1.5.2.1.4. Serbest (Free) Göç

Göç kararının tamamen bireylerde olduğu göç türüdür. “19. Yüzyılda Avrupa’dan deniz aşırı ülkelere yapılan göçler buna en güzel örnektir” (Yalçın, 2004: 34). Yukarıdaki göç tiplerinin serbest göçten farkı, temel bir belirleyenin varlığıdır. Oysaki serbest göç tipinde kişiler, topluluklar ve toplumlar üzerine uygulanan herhangi bir zorlayıcı durum ve itici bir güç yoktur.
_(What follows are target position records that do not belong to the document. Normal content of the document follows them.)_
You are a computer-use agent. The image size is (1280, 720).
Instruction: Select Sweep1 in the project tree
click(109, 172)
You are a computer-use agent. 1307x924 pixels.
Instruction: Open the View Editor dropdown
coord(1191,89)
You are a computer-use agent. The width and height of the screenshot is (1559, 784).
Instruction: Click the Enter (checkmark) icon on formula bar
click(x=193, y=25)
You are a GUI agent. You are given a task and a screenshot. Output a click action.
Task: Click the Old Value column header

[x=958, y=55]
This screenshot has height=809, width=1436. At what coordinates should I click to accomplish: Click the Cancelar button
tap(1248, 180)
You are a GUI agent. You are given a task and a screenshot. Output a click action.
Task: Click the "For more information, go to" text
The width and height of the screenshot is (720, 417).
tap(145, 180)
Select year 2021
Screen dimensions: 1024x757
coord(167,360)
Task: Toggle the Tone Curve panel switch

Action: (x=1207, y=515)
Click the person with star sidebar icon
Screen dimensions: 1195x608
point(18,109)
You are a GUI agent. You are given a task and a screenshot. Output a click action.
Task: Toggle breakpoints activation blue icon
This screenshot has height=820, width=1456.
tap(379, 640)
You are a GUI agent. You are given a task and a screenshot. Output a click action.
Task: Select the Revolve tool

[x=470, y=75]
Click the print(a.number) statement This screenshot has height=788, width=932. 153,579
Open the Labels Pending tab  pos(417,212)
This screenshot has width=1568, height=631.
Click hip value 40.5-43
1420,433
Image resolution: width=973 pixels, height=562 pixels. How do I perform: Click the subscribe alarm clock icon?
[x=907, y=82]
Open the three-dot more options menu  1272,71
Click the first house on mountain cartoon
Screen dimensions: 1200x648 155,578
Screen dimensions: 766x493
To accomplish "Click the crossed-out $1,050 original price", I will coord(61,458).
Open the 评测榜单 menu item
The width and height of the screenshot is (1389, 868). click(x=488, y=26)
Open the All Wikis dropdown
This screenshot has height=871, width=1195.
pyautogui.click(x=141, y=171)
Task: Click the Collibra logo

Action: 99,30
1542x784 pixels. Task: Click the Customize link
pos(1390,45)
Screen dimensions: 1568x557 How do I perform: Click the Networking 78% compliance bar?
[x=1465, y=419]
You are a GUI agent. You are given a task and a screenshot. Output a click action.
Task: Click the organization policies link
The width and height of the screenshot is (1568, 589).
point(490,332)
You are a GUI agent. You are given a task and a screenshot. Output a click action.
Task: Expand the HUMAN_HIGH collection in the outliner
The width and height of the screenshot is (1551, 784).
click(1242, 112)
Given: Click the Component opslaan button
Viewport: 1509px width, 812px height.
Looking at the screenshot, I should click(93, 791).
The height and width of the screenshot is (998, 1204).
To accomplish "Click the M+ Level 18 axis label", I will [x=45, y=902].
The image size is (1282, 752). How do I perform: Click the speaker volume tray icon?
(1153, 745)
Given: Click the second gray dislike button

Petersen’in tipleştirdiği serbest göçte, “göçmen kesin ve kararlı bir şekilde kendi göç kararını vermekte ve buna göre hareket etmektedir. Bu göç tipi büyük kitlesel göçleri değil, bireysel tercihlerle ilerleyen kişisel göçleri tanımlamaktadır” (Çağlayan, 2006: 76). “Bu göçler hiçbir zaman yüksek oranlı değildir; ancak, eğitimli

insanların kendi ülkelerindeki politik ve yönetimsel uygulamalardan hoşnutsuzluğu sonucu başka bir ülkeye yerleşmesi şeklinde kendini göstermiştir” (Yalçın, 2004: 34).

1.5.2.1.5. Kitlesel (Mass) Göç

Teknolojik gelişmeler sonucu demiryolu ağları ve taşıyıcı gemilerin ortaya çıkmasıyla değişik durumlarda bir bölgeden ya da ülkeden başka bir yere çok sayıda insanın göç etmesi anlamına gelir (Yalçın, 2004: 35). Petersen’e göre dünyadaki göçün üçüncü basamağı olan bu göç tipi, teknolojik gelişmeye paralel ilerleyen bir durumu ifade etmektedir. Petersen dünyadaki ulaşım yolarının ve imkânlarının gelişmesiyle, göçün kitlesel bir duruma geldiğini ifade etmektedir. Bu göç tipinin en belirgin ve diğer göçlerden ayrılan özelliği, göçün kolektif bir olgu hâline gelmesidir. Serbest göç tipine ait olarak Amerika ve Avrupa kıtasına göç eden bireysel, öncü göçmenlerin, göçün kitlesel hâle dönüşmesindeki öneminin büyüklüğü, örnek olarak verilmektedir. Bu göç ülkelerin yasal prosedürlerine uygun bir biçimde yani düzenli göç şeklinde olabileceği gibi yasal prosedürlere uygun olmayan şekillerde oluşabilir. Bir diğer ifadeyle, teknolojik gelişme ve öncü göçmenlerin kurdukları göçmen ağları, yeni göçmenleri göçe cesaretlendirmiş ve düzenli veya düzensiz olsun kitlesel göçü yaratmıştır (Aktaran: Çağlayan, 2006: 76).